**WORK REQUIRED**
Render this sentence from the campaign speech in Spanish: "All this year he has lavished his campaign with promises that staggered even his Democratic opponents."

**DOCUMENT TEXT**
begin
Well, then came the 1980 campaign, and they never mentioned the misery index. And I don't think my opponent's going to mention it in this campaign, possibly because when he left the Vice Presidency it was over 20 percent and today it's only 11.6 percent.
Audience. We in Deshler think you're the best! 4 more years! 4 more years! 4 more years!
The President. He does a very good job of slipping and sliding and ducking away from his record. But here in Ohio, during the primaries, Senator Gary Hart got his message through by reminding the Ohio voters of the true record. And I quote. He, too, was a Democratic candidate. He said, "Walter Mondale may pledge stable prices, but Carter-Mondale could not cure 12-percent inflation." "Walter Mondale," he added, "has come to Ohio to talk about jobs, but Carter-Mondale watched helpless as 180,000 Ohio jobs disappeared in the period between 1976 and 1980."
Those disastrous consequences did not come about by accident. They came through the implementation of the very policies of out-of-control spending, unfair taxation, and worship of big government that my opponent still supports. His philosophy can be summed up in four sentences: If it's income, tax it. If it's revenue, spend it. If it's a budget, break it. And if it's a promise, make it.
All this year he has lavished his campaign with promises that staggered even his Democratic opponents. But, of course, there is a predictable answer by one who makes so many promises, and his answer is very simple: higher taxes. And massive new tax increases are precisely what he proposes. A few weeks back he called his new plan "Pay as you go." Well, what it is, of course, is nothing but the old plan: You pay, and he goes. [Laughter]
Those tax increases, to pay for his promises, add up to the equivalent of $1,890 per household. If Harry Truman had to apply a motto to this radical taxing scheme—let me again say to the young people who perhaps don't remember, that Harry Truman was the one that sat in the Oval Office and said that "the buck stops here." I think today, with regard to my opponent's plans, he'd say, "Your buck never stops." [Laughter]
With the centerpiece of his economic program his backbreaking tax hikes, you can see why the opponent spends so much time using outrageous scare tactics.
Now, that's not my opponent's only tax extravaganza. He came up with still another one in our debate. He said, and I quote, "As soon as we get the economy on a sound ground as well, I would like to see the total repeal of indexing." Now, this tax is even worse, because it would be a dagger at the heart of every low- and middle-income taxpayer in this country. It would mean bone-crushing new levies against those who can least afford them.
end
**SUPPLIED INFORMATION**
begin
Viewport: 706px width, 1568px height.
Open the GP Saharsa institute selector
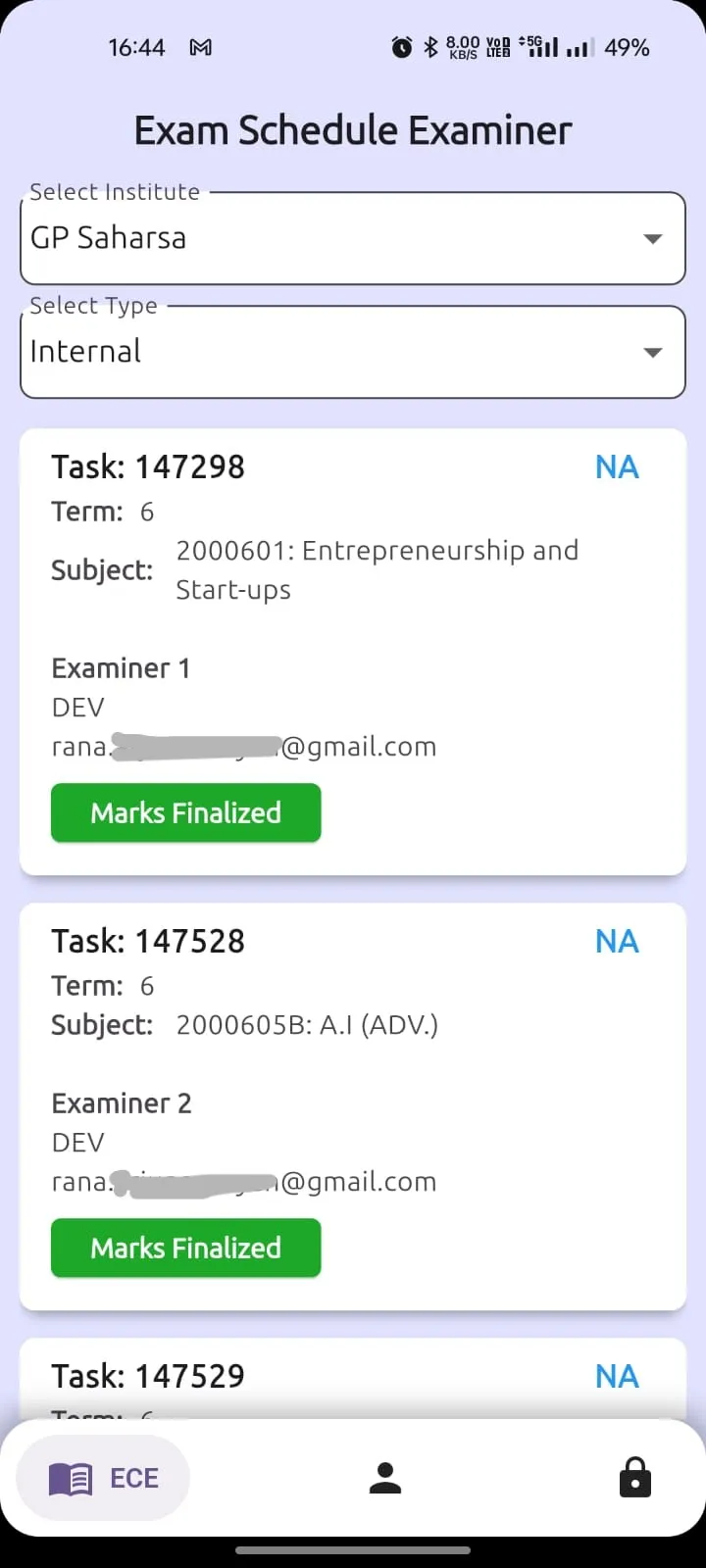click(353, 238)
end
**COMPLETED EXERCISE**
Durante todo este año ha colmado su campaña de promesas que asombraron incluso a sus oponentes demócratas.